• TAREFA A:
Devolva cada linha da listagem em que aparece a palavra "Uncheck".

OUTROS JEITOS-DE-FAZER
GOLDFISH, Alexandre Américo (RN). Fotografia de Mariana Granja.
Para seguir, compartilho uma pergunta que emergiu no corpo após a consumação das apreciações. Trago-a como um tipo de dramaturgia silenciosa (Caldas, Gadelha, 2016), um fundamento sob a terra, um jeito de matizar, num só texto, as múltiplas instâncias manifestadas desde as obras anteriormente nomeadas.
QUAIS MODOS DE VIDA?
àqueles que gozam da diversidade dos jeitos de ser/fazer e existem em contraposição à ÚNICA FORMA DE VIVER DA MONOCULTURA (Santos, 2023).
MONGA, obra criada e encenada pela artista DEF Jéssica Teixeira, chega sem pedir licença. Continuidade de sua pesquisa solística anterior, E.L.A (2019), esta peça convoca a presença da multiartista Júlia Pastrana (1834-1860), para refazer, criticamente e desde a perspectiva do “estranhamento”, a perversa prática dos freak shows, ou show de aberrações.
MONGA, Jéssica Teixeira (CE-SP). Fotografia de Mariana Granja.
Adentro o espaço, estou em um programa de auditório. Quase me sinto confortável, se não fossem duas coisas: a primeira, os estímulos típicos da cultura de shows, vindos de todas as direções que transformara o espaço teatral, com cadeiras dispostas em semi-arena, no capenga circo do “Palhaço Bulachinha” que se instalava, anualmente, na comunidade da Praia de Pirangi do Sul, no Litoral de Nísia Floresta - RN, lugar de minha infância. E, segundo, a presença mascarada da multiartista e performer da peça, Jéssica Teixeira, que nos recepciona, desnuda, oferecendo-nos cachaça.
Um corpo de máscara, sem máscara, de pelos, sem pelos.
Durante uma hora, Jéssica espelha nosso olhar sobre seu corpo e as narrativas que ele carrega enquanto ser social. Ela elabora, como uma show woman, uma alquimia das presenças, entre aquelas encarnadas ou/e não, a fim de gestar a perturbadora consciência das inúmeras violações capacitistas infligidas a corpos com deficiência desde a imagem da mexicana Julia Pastrana .
MONGA parece nos fazer tremer, não de fora para dentro, mas do passado ao futuro. Pois, tocar a Monga é desfazer seu mito na bruteza de nossa própria realidade, convocando-nos a interromper o gérmen do capacitismo (Américo, Queiroz, 2023) que orienta nossa construção capitalística no mundo.
Da cidade de Itacaré, três pescadores-dançarinos instauram o VAMOS PRA COSTA?. Com criação e direção artística de Verusya Correia, criação e performance de Arionilson Xixito, Pitche e Valmilson Pericles Nascimento, além da iluminação de Márcio Nonato, esta peça coreográfica nos convida ao tempo dos peixes e às histórias que a pesca artesanal, nesta praia, pode cultivar.
Sentei na primeira fila e inclinei-me aos três caiçaras que esperavam. O cardume-plateia sentou-se. Vamos pra pesca. O trabalho começa aqui ou a espera e a observância daqueles homens já eram parte do que poderíamos convencionar de dança?

• DADOS FORNECIDOS:
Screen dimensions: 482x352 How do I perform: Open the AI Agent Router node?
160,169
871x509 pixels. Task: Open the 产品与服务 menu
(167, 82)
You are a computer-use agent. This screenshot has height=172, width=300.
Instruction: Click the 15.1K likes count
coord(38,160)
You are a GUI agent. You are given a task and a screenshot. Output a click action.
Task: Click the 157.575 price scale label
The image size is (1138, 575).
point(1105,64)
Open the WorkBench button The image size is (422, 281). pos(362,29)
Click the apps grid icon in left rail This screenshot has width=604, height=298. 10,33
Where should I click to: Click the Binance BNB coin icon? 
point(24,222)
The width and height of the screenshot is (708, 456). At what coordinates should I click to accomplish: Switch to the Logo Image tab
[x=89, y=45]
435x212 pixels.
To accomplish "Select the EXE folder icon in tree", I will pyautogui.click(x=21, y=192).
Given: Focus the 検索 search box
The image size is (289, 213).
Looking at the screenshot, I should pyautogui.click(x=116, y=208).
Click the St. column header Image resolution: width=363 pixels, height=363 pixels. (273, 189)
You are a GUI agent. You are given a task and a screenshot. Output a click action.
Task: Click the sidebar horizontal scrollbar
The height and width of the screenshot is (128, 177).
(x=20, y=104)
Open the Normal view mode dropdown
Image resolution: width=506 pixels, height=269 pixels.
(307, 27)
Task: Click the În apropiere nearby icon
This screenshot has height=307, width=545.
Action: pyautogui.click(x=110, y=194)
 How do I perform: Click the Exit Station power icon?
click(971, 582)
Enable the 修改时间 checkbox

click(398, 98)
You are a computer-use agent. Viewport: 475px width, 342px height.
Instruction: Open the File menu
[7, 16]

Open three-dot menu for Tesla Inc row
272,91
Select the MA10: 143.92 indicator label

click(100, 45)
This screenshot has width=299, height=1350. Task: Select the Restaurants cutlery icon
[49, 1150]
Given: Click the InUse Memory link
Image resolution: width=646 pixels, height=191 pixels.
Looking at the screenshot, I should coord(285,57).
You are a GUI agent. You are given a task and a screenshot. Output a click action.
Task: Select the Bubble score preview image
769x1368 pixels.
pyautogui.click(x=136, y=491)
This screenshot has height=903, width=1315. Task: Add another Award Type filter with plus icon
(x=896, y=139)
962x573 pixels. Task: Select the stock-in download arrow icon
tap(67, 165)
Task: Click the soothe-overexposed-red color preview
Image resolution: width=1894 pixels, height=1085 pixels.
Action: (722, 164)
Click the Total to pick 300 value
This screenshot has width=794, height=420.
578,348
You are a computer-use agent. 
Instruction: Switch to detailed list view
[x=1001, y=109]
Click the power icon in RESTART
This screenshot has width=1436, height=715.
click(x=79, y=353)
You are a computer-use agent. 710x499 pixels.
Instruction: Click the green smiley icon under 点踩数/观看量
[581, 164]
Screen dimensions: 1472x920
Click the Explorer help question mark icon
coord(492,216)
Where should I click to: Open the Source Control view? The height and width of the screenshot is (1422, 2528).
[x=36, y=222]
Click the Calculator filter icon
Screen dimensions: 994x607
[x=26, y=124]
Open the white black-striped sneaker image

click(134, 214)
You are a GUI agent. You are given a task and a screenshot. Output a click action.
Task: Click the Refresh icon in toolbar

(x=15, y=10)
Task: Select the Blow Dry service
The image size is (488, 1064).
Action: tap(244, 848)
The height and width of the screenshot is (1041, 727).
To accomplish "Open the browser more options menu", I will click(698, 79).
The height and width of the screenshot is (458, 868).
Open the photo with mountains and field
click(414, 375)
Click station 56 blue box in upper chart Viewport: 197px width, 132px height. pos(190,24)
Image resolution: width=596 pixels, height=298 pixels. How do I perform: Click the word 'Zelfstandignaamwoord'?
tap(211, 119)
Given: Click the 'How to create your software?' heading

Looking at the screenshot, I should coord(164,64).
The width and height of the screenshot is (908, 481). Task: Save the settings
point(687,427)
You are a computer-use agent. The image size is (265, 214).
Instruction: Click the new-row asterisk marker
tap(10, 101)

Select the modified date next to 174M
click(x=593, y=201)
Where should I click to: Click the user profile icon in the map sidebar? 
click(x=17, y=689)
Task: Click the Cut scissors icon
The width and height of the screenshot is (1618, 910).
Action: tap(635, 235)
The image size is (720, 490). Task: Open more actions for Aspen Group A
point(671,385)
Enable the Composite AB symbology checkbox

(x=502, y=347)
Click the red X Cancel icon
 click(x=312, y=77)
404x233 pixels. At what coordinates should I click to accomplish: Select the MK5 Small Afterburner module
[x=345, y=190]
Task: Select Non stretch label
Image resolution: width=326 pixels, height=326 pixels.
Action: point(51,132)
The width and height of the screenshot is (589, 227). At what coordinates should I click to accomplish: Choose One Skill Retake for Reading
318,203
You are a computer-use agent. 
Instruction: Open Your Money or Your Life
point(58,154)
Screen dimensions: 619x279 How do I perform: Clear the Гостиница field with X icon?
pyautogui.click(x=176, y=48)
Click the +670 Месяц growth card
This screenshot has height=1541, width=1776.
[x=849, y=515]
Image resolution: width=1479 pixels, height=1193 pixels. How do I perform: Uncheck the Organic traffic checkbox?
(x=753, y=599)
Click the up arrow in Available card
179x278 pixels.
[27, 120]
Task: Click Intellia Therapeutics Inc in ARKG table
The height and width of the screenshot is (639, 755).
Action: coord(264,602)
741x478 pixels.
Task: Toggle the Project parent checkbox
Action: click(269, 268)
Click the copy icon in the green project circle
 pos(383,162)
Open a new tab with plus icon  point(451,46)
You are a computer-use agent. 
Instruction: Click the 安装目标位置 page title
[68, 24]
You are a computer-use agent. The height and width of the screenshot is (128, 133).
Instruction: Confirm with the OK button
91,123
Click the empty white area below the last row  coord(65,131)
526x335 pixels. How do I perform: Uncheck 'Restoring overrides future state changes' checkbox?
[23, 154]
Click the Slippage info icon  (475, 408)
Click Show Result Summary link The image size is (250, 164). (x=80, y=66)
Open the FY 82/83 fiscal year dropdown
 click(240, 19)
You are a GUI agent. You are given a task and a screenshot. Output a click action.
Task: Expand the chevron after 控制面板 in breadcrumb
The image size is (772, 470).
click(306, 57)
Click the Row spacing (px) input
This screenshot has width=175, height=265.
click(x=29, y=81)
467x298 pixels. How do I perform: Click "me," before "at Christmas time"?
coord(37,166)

• TAREFA B:
Segundo o texto para leitura, por que MONGA parece nos fazer tremer "do passado ao futuro"? Responda em uma a três frases.

• RESOLUÇÃO COMENTADA A:
Image resolution: width=1479 pixels, height=1193 pixels. How do I perform: Uncheck the Organic traffic checkbox?
526x335 pixels. How do I perform: Uncheck 'Restoring overrides future state changes' checkbox?

• RESOLUÇÃO COMENTADA B:
Porque tocar a Monga é desfazer seu mito na bruteza de nossa própria realidade. Isso nos convoca a interromper o gérmen do capacitismo que orienta nossa construção capitalística no mundo.